All participants in the symposium will have the opportunity to submit expanded versions of their presentations for consideration as part of a special journal issue planned for publication. More details will soon appear on the symposium website.
More information about the symposium can be found at a link at the Albany Department of English website: http://www.albany.edu/english.

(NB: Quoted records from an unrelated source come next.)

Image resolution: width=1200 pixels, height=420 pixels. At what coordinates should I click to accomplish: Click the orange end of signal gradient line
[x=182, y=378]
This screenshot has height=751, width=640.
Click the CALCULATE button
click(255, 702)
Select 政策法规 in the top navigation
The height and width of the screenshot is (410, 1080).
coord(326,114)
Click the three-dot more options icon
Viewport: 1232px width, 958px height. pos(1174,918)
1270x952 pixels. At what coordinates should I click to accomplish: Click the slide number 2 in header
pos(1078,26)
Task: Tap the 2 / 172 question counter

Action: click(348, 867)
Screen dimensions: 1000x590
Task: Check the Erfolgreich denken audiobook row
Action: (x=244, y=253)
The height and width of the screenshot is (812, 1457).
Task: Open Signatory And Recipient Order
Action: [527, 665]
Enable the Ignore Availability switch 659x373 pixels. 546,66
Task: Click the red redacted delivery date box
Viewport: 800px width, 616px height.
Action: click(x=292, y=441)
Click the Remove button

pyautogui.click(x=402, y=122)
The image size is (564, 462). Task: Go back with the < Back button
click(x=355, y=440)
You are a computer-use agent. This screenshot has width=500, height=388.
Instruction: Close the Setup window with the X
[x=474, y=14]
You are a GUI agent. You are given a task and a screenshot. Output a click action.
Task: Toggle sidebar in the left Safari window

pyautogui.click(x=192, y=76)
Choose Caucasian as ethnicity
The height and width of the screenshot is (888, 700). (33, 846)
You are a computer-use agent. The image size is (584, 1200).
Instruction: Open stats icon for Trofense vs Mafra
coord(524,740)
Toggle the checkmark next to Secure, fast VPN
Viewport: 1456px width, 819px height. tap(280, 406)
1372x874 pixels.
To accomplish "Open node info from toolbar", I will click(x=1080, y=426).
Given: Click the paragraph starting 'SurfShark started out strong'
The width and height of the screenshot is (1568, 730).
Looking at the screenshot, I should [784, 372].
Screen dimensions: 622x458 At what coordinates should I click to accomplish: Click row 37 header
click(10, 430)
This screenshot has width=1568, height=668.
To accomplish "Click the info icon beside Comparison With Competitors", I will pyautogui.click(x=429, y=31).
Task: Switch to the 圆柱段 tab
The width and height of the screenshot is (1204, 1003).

Paper proposals (1-2 pages) should be sent to Professor Helene Scheck, hscheck@albany.com, or Professor Richard Barney, rbarney@albany.edu, by no later than December 10, 2008.

Plenary Speakers:

  • Kathleen Biddick, Professor, Temple University, on plague, sovereignty, and 21st-century political theory
  • Graham Hammill, Associate Professor, University of Buffalo, on the biopolitics of disease during the 17th century
  • Robert Markley, Professor and Romano Professorial Scholar, University of Illinois, Champagne-Urbana, on ecological disaster and disease in 18th-century Britain

    Topics to be considered at the symposium include:
  • How recent logics of epidemic, trauma, virology, or retrovirology find application to or analogues in earlier historical patterns or discourses; how recent logics continue to rely on and/or transform older models of plague, contamination, or disease.
  • The aesthetics of infection; the poetics of contagion.
  • The multiplicity of diseases as generator for “plagues of rhetoric”—uncontrolled proliferation of competing definitions, descriptions, or discourses; or, in turn, the disseminating tendencies of scientific discourse as an engine for an exponential explosion of apparent symptoms, biological entities, ecological effects.
  • The investment of medical or ecological models of pandemic thinking in juridical, legal, political, literary, social, educational, or other pre- and early modern domains.
  • The role of pandemic rhetoric in the management of early modern colonial enterprise or imperial conquest; the relevance of similar biological discourses in postcolonial or recently globalized contexts.
  • The function of counter-discourses of pandemic that emerged from non-Western sources—China, the Middle East, the South Pacific, etc.—in response to European scientific, political, or colonial efforts.
  • The insertion of theological, political, or sociological methodologies into scientific efforts to diagnose massive medical or ecological dysfunction.
  • Philosophy and/as pandemic.
  • The animal—e.g., the bird or rodent—as liminal figure of pandemic transportation or translation: as biological “other” and/or as ambiguous representative of anthropomorphized nature.
  • The transformation of authoritative theological or moral paradigms by emerging scientific analyses of pandemic or contagion.
  • The scientific empiricism of spiritual/moral depravity; the spiritualization of scientifically observed biological threat.
  • The literature of pandemic (e.g., Bocaccio’s Decameron, Defoe’s Journal of the Plague Year); the literary as pandemic (e.g., romance, the novel, “scribbling women,” Gothicism).
    “Modernity”—pre-, early, or post- —as vital historical threshold or suspect analytical crux for narrating the development of plague rhetorics.
  • The interpenetration of biology and culture—termed “bioculture” in a recent special issue of New Literary History (38.3 [Summer 2007])—as a peculiarly postmodern feature of biological threat, or an emergent pattern in pre- and early modern contexts.